Yapılan bu açıklamalar ışığında; davacı işçi yönünden de kadroya alındığı tarih öncesi dönem için kıdem terfii hesabı yapılmasının doğru olmayacağı açıktır. Ne var ki; davacının daimi kadroya geçiş tarihi dosya içerisindeki bilgi ve belgelere göre “24.09.1993” olup belirtilen tarih Dairemizin 18.01.2021 tarih 2020/4391 esas ve 2021/1381 karar sayılı ilamında sehven “06.02.2001” olarak yazılmıştır.
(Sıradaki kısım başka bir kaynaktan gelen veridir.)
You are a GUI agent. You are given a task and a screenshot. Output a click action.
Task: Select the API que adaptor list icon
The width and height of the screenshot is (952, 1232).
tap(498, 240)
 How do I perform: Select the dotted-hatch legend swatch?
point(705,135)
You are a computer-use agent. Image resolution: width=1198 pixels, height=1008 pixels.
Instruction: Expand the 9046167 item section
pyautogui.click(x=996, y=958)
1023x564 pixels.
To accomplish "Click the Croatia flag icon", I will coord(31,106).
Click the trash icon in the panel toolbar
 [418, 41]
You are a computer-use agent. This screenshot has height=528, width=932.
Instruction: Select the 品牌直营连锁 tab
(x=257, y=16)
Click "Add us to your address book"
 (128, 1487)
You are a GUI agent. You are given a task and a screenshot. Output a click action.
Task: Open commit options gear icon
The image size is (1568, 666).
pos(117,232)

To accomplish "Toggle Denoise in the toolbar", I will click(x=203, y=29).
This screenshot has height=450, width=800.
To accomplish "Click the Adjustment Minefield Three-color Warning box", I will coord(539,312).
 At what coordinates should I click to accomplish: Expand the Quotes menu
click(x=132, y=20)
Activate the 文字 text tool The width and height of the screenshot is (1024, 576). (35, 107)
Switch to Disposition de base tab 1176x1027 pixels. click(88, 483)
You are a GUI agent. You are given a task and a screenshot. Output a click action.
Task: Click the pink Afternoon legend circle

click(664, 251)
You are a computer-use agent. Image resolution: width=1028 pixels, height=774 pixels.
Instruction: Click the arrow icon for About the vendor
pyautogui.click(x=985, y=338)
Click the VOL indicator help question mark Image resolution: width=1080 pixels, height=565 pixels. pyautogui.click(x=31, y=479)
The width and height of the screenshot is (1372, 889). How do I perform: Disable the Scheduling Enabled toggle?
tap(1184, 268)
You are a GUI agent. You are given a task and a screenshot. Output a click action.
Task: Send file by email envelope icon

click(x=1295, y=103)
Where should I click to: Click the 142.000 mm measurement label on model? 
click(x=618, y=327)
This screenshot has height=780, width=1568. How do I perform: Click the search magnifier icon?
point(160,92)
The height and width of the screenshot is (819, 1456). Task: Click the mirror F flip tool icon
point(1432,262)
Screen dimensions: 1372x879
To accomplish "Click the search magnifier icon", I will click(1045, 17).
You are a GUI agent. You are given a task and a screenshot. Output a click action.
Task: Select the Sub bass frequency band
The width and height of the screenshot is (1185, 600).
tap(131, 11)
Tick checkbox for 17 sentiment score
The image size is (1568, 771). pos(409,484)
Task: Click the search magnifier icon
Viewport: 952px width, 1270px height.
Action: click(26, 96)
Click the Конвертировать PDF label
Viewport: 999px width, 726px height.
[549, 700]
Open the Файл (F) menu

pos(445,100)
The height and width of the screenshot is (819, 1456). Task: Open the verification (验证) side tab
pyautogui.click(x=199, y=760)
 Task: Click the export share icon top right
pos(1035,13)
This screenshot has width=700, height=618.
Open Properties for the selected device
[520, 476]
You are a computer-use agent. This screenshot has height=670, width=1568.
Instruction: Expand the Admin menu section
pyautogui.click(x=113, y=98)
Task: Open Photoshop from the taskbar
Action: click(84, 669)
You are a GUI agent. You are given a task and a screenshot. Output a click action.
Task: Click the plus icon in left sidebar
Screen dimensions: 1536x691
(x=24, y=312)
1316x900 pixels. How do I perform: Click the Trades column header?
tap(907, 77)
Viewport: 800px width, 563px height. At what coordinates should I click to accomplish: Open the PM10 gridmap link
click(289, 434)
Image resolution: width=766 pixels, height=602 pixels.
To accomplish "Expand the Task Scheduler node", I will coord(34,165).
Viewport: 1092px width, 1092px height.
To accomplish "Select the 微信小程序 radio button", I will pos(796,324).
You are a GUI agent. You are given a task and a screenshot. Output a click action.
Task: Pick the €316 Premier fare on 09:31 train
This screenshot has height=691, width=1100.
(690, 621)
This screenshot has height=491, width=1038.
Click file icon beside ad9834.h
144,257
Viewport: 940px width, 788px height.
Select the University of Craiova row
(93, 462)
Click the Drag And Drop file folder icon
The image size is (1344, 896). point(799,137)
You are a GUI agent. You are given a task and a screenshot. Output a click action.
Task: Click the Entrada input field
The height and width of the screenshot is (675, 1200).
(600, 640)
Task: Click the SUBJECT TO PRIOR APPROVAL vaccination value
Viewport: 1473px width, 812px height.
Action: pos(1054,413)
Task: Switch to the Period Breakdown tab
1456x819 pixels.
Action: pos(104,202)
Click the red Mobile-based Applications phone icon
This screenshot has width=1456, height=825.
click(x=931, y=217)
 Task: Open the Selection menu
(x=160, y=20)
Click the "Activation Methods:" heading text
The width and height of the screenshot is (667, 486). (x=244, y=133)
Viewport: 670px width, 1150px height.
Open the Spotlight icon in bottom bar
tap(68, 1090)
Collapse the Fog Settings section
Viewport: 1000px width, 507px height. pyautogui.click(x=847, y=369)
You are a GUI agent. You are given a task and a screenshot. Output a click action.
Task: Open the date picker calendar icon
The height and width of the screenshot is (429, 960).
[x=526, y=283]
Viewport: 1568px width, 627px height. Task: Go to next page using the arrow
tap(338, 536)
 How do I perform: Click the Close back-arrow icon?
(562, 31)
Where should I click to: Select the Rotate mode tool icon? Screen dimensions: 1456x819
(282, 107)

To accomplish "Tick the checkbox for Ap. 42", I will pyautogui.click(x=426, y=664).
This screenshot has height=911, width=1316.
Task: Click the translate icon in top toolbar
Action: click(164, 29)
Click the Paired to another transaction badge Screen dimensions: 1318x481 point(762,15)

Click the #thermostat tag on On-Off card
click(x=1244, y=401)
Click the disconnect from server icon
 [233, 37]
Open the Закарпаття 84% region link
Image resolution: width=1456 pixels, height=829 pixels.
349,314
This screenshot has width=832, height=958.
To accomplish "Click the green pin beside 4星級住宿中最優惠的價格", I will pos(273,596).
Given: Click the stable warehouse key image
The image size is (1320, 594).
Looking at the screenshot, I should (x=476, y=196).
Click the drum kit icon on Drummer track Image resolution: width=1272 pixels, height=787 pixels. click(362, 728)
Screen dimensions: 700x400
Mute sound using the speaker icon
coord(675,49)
Mahkemece aldırılan bilirkişi raporunda dosya içerisindeki bilgi ve belgelerden davacı işçinin kadroya geçiş tarihi açıkça belli olmasına karşın davacının bozma ilamında yazılı şekilde “06.02.2001” tarihinde kadroya geçtiği kabul edilerek kıdem terfii bu tarihten sonrası için hesaplanmıştır.
Yargıtay İçtihadı Birleştirme Büyük Genel Kurulunun 04/02/1959 gün ve 1957/13 esas, 1959/5 karar, ve 09/05/1960 gün ve 1960/21 esas, 1960/9 sayılı kararlarında açıklandığı üzere Yargıtayca maddi hata sonucu verilen bir karara mahkemece uyulmasına karar verilmesi halinde dahi usulü kazanılmış hak oluşmaz ve Yargıtayın hatalı bozma kararından dönülmesi mümkündür.
Şu halde; davacının kadroya geçiş tarihinin “24.09.1993” olduğu gözetilerek kıdem terfii priminin hesaplanması için hükmün yeniden bozulması gerekmiştir.
SONUÇ: Temyiz olunan kararın, yukarıda yazılı sebeplerden dolayı BOZULMASINA, peşin alınan temyiz harcının istek halinde davacıya iadesine 04.10.2021 tarihinde oybirliğiyle karar verildi.